[Goal of the exercise]: Word for word, please restate each record and pass over the pictures.
(Records supplied)
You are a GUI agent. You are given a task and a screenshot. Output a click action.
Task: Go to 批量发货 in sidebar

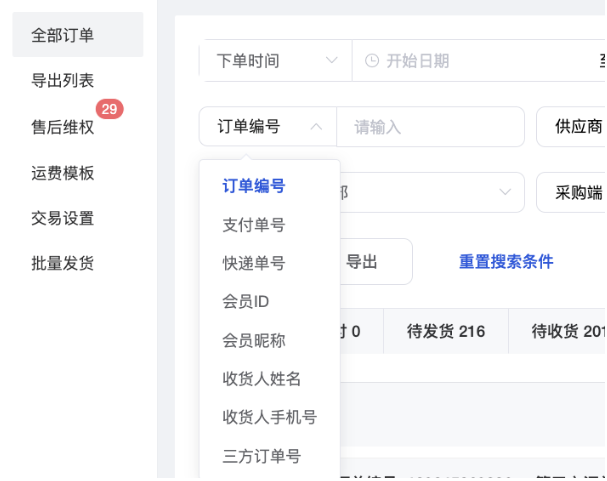click(62, 264)
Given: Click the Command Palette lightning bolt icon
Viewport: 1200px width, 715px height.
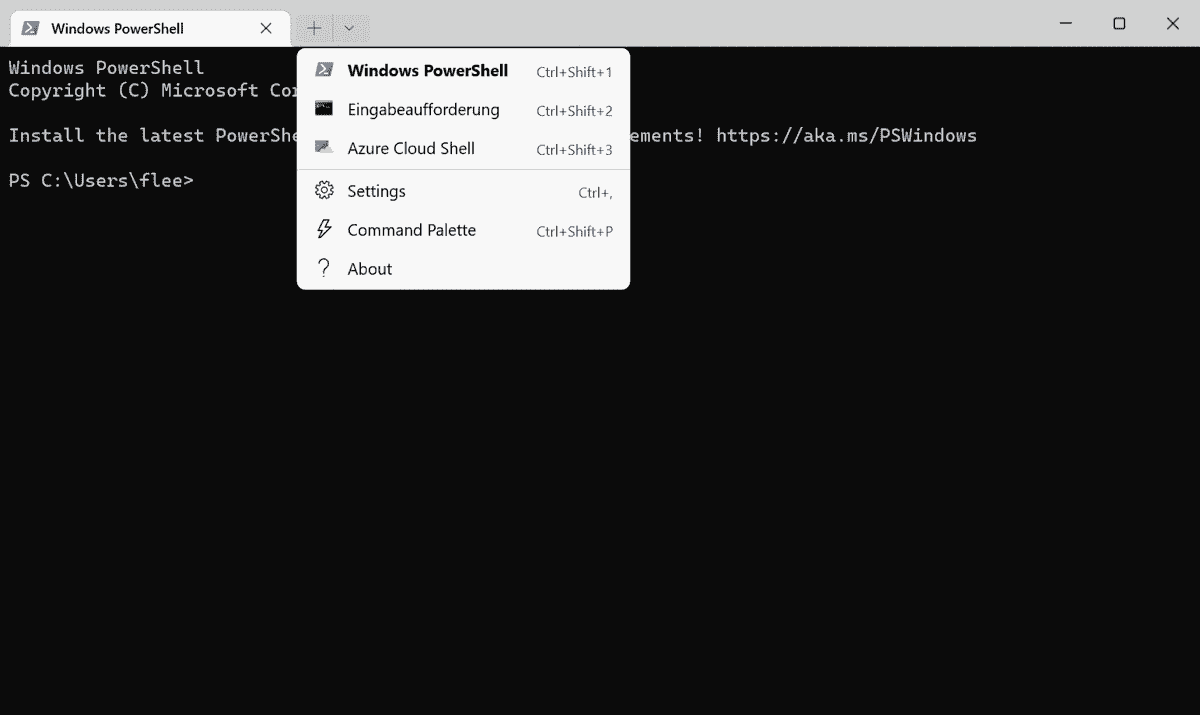Looking at the screenshot, I should (x=323, y=229).
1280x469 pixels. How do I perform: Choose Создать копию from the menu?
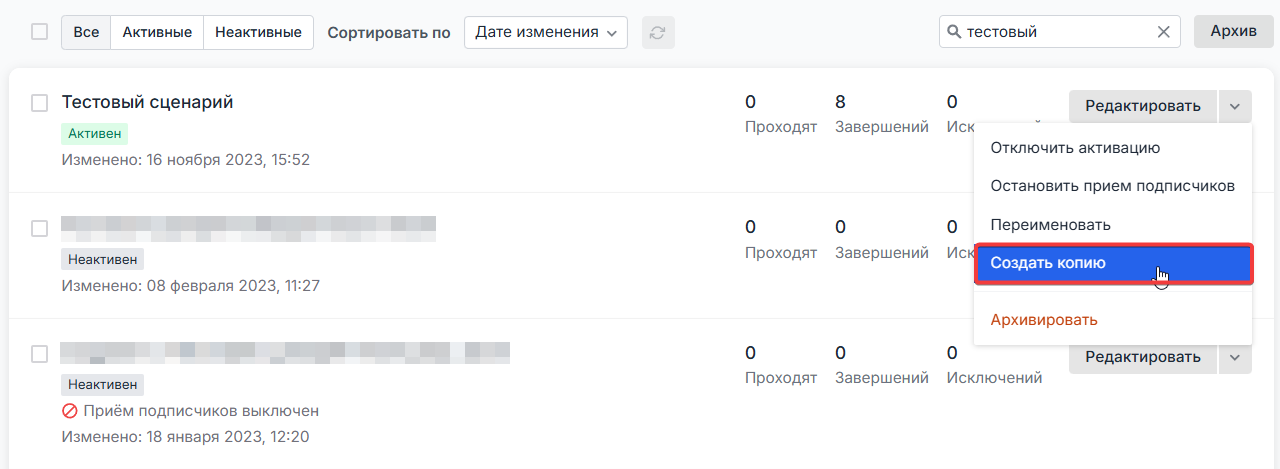pyautogui.click(x=1112, y=263)
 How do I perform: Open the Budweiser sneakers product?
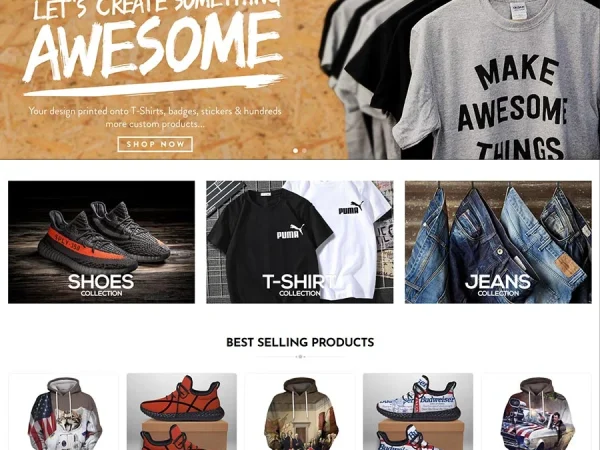tap(418, 412)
(End Records supplied)
[Task solution]:
You are a GUI agent. You are given a task and a screenshot. Output a click action.
Task: Go to 批量发货 in sidebar

click(62, 264)
Given: Click the Command Palette lightning bolt icon
Viewport: 1200px width, 715px height.
Looking at the screenshot, I should (x=323, y=229).
1280x469 pixels. How do I perform: Choose Создать копию from the menu?
pyautogui.click(x=1112, y=263)
 How do I perform: Open the Budweiser sneakers product?
tap(418, 412)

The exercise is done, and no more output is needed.